§ Work instructions: The answer must be every line of the records in which the string "from" appears.

§ Data listing:

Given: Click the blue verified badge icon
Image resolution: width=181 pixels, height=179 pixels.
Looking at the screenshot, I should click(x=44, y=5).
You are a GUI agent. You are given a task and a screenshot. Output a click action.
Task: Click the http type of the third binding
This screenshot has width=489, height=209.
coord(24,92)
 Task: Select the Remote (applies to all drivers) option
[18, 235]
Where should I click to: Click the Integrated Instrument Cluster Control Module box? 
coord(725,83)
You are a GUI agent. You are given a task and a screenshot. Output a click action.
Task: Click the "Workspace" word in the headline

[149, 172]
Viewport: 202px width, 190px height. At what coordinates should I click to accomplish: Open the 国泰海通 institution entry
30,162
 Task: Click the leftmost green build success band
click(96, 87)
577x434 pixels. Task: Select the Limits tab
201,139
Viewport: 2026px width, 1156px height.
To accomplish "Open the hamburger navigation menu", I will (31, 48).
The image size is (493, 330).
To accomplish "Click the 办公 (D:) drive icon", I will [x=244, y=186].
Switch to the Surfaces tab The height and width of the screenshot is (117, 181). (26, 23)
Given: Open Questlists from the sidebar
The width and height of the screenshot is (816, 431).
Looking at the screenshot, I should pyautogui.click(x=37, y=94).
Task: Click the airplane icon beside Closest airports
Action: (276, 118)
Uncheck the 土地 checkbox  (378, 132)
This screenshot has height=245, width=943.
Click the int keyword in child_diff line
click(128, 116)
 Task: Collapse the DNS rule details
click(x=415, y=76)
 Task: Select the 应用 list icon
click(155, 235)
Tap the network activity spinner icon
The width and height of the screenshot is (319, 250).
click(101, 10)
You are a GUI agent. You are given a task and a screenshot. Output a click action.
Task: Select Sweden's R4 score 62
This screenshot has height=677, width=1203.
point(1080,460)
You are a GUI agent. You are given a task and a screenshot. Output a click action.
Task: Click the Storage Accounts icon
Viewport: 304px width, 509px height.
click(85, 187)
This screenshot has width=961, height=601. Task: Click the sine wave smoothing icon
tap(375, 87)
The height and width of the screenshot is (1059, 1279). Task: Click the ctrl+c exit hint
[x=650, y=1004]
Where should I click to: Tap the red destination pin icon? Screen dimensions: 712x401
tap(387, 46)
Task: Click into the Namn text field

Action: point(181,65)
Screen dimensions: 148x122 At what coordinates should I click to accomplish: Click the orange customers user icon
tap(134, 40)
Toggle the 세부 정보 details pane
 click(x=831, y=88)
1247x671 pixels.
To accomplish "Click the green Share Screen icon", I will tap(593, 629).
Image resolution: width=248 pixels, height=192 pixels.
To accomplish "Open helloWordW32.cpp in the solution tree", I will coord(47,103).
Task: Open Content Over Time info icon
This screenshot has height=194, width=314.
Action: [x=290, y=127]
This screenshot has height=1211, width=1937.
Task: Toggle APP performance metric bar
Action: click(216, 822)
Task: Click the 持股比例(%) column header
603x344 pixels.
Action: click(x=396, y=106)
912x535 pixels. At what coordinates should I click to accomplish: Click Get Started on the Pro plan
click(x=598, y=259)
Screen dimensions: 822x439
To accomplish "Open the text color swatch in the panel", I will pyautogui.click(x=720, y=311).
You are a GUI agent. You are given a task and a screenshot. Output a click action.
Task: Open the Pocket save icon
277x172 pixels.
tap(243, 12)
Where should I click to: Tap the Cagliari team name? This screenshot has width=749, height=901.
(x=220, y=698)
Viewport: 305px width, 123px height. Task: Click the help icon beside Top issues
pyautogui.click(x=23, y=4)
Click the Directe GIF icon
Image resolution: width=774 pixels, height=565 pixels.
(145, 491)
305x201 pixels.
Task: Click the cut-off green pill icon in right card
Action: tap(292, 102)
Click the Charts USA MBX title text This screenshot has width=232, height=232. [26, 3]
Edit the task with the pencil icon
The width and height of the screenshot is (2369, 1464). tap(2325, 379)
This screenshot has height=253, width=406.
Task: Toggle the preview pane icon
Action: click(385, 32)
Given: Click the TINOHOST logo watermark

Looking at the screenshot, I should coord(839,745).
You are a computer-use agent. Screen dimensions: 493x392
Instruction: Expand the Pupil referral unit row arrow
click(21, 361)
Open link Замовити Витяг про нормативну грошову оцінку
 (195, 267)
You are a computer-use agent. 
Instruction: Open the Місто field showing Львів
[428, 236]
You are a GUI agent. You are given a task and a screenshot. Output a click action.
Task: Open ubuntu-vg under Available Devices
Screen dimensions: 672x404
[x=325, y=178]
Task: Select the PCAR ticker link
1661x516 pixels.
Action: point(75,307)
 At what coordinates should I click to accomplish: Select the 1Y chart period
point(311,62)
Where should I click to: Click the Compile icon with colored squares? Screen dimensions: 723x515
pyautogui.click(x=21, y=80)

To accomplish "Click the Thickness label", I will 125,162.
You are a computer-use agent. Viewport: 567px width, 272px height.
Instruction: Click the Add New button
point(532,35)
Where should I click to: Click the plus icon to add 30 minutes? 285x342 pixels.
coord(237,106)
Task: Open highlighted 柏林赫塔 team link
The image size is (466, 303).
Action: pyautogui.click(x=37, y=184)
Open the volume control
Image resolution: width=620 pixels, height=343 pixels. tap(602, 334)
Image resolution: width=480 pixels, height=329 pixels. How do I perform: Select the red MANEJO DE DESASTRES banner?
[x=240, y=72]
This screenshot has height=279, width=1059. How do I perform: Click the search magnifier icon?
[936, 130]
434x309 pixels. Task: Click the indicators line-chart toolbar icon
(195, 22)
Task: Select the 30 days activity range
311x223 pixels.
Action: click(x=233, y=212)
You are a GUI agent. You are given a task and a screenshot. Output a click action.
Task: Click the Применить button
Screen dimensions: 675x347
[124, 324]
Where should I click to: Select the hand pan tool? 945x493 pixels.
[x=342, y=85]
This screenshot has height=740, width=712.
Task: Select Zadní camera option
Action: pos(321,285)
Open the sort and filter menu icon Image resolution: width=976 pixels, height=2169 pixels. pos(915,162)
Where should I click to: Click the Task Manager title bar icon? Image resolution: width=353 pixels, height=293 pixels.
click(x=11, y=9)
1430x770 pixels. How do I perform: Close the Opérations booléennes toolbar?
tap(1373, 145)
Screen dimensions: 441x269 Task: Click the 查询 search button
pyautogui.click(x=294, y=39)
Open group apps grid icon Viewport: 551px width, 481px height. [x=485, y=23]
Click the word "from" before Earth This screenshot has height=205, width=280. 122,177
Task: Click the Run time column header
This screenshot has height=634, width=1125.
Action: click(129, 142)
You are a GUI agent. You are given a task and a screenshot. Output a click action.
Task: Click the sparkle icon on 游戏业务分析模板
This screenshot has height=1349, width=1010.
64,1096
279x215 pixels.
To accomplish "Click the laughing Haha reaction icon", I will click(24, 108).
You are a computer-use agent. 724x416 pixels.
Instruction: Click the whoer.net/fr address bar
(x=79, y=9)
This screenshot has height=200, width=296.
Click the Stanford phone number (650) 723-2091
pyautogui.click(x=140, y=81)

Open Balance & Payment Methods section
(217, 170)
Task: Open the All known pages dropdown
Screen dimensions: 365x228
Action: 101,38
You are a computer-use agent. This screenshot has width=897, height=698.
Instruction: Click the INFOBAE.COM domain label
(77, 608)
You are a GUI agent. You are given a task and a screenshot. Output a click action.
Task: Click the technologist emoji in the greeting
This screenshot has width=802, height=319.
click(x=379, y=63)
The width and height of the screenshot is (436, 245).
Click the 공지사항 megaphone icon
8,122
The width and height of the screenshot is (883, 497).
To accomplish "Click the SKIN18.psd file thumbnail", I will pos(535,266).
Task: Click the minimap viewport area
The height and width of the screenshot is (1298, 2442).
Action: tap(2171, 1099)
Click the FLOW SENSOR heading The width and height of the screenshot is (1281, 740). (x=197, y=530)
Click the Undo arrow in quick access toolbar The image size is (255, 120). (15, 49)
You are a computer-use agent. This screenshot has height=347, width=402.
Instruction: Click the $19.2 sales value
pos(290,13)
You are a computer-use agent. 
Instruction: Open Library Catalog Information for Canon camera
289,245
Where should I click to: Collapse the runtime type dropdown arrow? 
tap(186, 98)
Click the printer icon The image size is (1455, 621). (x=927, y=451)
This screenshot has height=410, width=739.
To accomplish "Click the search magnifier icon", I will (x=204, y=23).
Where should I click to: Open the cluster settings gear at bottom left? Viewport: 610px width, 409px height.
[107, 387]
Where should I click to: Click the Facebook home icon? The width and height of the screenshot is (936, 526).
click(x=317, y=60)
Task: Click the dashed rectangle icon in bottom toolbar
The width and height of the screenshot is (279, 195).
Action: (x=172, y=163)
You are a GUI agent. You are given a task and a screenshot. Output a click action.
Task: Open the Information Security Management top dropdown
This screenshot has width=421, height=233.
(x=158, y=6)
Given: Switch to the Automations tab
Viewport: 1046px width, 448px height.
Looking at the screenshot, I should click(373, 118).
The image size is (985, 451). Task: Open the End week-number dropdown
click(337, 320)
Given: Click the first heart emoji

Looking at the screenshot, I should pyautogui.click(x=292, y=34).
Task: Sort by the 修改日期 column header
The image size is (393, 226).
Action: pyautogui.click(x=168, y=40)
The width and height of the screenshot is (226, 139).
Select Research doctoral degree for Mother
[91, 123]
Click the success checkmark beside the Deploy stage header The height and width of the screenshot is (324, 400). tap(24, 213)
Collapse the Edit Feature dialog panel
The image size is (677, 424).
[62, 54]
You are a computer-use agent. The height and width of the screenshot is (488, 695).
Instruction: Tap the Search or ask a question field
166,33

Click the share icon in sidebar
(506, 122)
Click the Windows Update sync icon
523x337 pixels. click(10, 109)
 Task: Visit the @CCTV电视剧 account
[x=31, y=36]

§ Task response:
Given: Open Questlists from the sidebar
Click the word "from" before Earth This screenshot has height=205, width=280. 122,177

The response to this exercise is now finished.